Trellix also noted a troubling increase in incidents involving data theft and extortion. Attackers are moving towards what is termed “triple extortion,” which may include direct harassment of patients. The firm reported that “extortion-only” hacks represented 12% of healthcare attacks in 2025, marking a dramatic 300% rise since 2023. Meanwhile, the average ransom payment dropped to $150,000.

Among the active cybercriminal groups are Qilin, Inc., and DevMan2, the latter being a former affiliate of IncRansom and RansomHub. As of April 2025, DevMan2 reportedly had 174 victims, noted for its substantial data exfiltration efforts, with individual breaches yielding between 200 to 300 gigabytes of stolen patient data.

Looking to the future, An predicts that patient extortion tactics will grow more prevalent and personal. “Quiet breaches” are expected to outstrip more disruptive ransomware attacks, as adversaries leverage the element of stealth to enhance their bargaining power.

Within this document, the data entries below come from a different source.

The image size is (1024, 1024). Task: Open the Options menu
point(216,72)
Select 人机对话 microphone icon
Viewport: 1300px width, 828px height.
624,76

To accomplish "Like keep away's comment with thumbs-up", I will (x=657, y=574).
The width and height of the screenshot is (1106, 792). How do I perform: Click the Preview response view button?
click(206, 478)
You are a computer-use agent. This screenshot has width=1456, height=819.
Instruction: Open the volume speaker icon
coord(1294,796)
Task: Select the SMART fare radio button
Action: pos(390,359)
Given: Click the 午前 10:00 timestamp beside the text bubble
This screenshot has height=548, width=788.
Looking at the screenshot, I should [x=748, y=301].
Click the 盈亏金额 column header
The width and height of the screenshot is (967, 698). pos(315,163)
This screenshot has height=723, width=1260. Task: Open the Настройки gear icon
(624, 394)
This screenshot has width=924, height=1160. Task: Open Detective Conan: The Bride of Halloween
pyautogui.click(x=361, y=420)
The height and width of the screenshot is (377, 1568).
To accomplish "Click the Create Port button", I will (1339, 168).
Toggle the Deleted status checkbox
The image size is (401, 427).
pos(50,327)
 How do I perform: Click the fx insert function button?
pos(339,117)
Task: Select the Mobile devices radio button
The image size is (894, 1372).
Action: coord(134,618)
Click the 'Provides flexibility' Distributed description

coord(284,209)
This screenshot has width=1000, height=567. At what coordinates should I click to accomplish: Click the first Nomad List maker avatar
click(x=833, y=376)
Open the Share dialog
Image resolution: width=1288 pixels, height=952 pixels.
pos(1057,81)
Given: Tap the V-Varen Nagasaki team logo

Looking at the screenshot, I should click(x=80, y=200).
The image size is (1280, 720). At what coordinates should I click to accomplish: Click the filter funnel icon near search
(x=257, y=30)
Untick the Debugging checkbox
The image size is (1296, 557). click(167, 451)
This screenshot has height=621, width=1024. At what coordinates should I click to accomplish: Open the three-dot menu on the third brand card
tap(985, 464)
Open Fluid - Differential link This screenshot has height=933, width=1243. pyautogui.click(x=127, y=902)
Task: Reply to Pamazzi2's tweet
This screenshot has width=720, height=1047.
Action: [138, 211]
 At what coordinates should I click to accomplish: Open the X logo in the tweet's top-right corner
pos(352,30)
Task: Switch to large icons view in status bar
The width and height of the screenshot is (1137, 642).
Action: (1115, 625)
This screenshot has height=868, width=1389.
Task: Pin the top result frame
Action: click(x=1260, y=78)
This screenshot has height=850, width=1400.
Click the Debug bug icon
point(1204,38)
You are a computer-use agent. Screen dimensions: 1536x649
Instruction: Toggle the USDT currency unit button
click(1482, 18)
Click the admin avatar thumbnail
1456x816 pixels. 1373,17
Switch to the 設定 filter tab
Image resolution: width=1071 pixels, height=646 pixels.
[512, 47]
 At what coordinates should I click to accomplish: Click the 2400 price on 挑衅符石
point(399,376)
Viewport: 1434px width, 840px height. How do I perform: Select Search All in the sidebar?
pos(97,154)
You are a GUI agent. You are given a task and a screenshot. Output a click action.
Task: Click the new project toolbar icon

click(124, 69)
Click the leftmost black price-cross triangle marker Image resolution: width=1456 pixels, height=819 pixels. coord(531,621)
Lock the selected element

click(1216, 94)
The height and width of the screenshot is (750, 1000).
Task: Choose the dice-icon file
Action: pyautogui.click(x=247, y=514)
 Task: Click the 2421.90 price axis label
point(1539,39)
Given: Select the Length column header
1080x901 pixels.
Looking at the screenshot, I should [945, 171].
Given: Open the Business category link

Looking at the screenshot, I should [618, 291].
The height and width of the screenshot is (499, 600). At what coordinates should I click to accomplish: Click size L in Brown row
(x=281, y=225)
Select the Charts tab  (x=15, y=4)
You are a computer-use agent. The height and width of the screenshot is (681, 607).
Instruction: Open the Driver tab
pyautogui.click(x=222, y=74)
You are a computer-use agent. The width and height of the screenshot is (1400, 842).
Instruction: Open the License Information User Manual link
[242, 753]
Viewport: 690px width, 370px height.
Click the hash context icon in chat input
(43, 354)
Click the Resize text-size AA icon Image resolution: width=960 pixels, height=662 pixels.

To combat these escalating threats, healthcare organizations must adopt security strategies informed by patient safety imperatives and driven by threat intelligence. Such strategies should integrate people, processes, and technology across IT, clinical, and OT environments. The prioritization of email and identity security, along with the implementation of phishing-resistant multifactor authentication and stringent access control, can mitigate risks before breaches occur.

Additionally, segmentation of IT, clinical, and OT networks will help contain potential lateral movements and cascading failures. Enhancing visibility through endpoint and network monitoring systems is equally crucial to identify anomalies and detect exfiltration early.

Addressing known vulnerabilities and actively managed Common Vulnerabilities and Exposures (CVEs) remains vital. If patching is unfeasible, compensatory controls must be employed, including isolating affected systems and monitoring for unusual behavior. Moving forward, email and identity will likely remain primary attack vectors, compounded by the persistent risks posed by outdated medical devices.